■ MATERIAL SHOWN:
--------------------

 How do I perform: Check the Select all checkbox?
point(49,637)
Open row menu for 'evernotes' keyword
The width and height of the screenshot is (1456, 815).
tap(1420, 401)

--------------------

■ PROBLEM TO WORK ON: Pick out each of the rows above that contains the word "perform" and copy those rows in full.

■ OUTPUT BELOW:
 How do I perform: Check the Select all checkbox?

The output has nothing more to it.